With authenticatorAttachment, sites have been given a convenient foot-gun to make sure no single setup actually works for all sites, and with both the discoverable and non-discoverable credentials supported, inconsistency in the login flow for maximum confusion is guaranteed.
Add to it that this is like the 4th or 5th iteration of a standard in the field in about 10 years, and there's endless opportunity to get locked out because providers migrated from one standard (or buggy implementation) to another, or start setting things up only for the 6th standard to obsolete what you had (again, potentially locking you out).
And then people are surprised that users stick with passwords.
IMHO that and a TOTP seems to be a sweet spot.
2 factor authentication using 2 simple mechanisms is great.
Password for most cases. And then in high value things, ask me for 2FA. For things like banks and anything money related, SMS 2FA already exists and is good enough.

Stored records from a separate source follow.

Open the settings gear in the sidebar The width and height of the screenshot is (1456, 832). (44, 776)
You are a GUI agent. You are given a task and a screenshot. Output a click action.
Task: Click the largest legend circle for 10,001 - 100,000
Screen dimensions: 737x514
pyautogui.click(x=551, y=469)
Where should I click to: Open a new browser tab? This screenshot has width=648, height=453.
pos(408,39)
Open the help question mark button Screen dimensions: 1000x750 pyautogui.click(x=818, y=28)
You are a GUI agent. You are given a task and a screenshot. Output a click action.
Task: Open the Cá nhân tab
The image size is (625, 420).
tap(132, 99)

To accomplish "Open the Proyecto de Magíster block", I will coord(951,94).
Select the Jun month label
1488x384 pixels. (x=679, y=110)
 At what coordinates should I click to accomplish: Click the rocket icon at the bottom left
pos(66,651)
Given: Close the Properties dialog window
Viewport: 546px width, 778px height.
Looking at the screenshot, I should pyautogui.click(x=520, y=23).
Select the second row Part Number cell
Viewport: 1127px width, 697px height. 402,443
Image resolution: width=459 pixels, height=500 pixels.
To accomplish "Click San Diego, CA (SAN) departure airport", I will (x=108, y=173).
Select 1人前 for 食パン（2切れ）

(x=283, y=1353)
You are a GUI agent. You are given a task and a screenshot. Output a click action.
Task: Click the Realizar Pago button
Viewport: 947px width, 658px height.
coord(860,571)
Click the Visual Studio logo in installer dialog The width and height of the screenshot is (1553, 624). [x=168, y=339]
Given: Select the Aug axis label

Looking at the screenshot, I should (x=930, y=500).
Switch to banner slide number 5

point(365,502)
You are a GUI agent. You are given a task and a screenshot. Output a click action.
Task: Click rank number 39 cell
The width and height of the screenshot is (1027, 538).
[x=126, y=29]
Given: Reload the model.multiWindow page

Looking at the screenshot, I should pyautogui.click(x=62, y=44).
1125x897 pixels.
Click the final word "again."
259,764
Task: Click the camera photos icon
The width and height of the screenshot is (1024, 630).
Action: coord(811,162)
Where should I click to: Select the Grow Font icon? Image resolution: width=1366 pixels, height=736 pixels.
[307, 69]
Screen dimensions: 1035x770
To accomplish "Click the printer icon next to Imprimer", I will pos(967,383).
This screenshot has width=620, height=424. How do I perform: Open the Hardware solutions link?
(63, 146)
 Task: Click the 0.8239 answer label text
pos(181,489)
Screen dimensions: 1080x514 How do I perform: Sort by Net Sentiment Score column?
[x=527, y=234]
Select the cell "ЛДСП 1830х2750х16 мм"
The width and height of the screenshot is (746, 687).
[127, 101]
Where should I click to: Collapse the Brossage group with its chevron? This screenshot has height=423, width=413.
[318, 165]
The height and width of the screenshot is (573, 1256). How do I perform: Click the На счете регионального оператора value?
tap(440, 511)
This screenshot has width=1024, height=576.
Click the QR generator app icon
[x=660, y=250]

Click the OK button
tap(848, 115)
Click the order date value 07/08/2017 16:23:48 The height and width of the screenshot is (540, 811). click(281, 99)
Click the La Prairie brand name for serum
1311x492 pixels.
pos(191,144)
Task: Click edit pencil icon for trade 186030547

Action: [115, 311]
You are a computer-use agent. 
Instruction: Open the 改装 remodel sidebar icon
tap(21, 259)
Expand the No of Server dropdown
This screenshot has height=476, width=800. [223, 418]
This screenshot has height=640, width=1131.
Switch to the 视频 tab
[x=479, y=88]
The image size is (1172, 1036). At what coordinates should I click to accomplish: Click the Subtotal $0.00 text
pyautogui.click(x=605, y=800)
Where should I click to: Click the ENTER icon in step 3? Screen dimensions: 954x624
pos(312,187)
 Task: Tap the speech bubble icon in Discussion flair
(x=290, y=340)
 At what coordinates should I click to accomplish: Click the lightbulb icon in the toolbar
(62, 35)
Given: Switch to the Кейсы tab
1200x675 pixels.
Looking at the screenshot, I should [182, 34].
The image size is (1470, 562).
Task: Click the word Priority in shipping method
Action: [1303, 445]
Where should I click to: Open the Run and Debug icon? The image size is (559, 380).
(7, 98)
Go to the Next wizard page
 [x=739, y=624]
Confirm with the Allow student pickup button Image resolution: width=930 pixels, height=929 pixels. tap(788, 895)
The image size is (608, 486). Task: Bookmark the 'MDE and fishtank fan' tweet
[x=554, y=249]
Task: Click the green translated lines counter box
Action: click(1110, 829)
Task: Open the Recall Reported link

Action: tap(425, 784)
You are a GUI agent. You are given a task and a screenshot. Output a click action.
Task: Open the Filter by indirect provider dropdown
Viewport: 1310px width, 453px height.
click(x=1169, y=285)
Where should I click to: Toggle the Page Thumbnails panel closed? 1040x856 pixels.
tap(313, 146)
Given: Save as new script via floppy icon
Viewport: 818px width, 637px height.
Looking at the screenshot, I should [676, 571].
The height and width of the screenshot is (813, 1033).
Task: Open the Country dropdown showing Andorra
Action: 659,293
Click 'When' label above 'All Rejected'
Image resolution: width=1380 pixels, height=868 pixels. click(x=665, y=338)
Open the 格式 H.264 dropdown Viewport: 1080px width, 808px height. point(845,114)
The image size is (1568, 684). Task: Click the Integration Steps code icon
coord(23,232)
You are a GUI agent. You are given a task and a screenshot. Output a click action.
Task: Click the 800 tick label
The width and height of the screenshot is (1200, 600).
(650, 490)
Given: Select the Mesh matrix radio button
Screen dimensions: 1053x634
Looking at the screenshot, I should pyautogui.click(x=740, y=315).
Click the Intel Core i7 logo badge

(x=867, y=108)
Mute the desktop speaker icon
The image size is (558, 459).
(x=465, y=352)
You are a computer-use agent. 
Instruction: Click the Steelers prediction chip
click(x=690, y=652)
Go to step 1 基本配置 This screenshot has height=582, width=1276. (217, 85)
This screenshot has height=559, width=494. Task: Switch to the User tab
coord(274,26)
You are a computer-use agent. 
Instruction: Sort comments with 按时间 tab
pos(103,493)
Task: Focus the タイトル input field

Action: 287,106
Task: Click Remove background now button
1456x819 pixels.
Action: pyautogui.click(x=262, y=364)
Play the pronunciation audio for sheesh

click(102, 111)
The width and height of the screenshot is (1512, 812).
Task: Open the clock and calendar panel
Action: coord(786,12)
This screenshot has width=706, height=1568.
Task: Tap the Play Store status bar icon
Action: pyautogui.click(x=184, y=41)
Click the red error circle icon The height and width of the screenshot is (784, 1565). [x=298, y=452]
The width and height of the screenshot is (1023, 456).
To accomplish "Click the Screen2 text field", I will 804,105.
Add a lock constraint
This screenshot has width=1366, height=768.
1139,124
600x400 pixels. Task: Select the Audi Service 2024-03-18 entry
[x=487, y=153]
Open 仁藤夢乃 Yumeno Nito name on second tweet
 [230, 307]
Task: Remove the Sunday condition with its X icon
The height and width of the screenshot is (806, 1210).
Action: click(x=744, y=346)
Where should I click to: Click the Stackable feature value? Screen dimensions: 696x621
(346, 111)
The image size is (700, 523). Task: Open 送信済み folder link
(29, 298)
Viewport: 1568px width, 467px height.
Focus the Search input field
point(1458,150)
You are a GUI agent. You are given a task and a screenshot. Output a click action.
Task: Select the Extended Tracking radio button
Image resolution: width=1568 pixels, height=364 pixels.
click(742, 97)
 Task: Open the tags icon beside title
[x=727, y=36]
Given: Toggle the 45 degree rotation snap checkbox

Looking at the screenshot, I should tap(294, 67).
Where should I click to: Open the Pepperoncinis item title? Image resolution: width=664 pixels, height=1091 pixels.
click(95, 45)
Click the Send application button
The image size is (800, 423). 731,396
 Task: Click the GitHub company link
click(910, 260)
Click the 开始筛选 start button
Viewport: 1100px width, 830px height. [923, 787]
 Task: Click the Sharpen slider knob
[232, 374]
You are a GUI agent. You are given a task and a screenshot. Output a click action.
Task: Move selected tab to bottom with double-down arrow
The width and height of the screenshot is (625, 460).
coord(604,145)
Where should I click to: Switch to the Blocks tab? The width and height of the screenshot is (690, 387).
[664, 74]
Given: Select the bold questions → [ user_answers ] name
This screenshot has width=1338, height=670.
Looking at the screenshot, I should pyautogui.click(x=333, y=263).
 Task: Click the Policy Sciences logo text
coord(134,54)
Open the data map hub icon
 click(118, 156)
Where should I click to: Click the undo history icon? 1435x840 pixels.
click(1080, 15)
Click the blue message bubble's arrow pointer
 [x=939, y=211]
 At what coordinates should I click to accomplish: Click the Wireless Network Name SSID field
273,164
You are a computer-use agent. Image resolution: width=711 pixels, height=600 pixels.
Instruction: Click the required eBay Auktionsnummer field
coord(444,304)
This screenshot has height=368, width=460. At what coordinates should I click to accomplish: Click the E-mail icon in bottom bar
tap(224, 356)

For normal websites, uncommon yet important actions, such as logging in (everyone can use long lived sessions these days), repo deletion on GitHub, etc, ask for me for 2FA.
TOTP is also a really nice mechanism, especially in authenticator apps today that can backup your keys to cloud storage.
I know "SMS" and "backup keys to cloud storage" gets the security folks off their chairs, but outside a theoretical setting they're both a perfectly good tradeoff.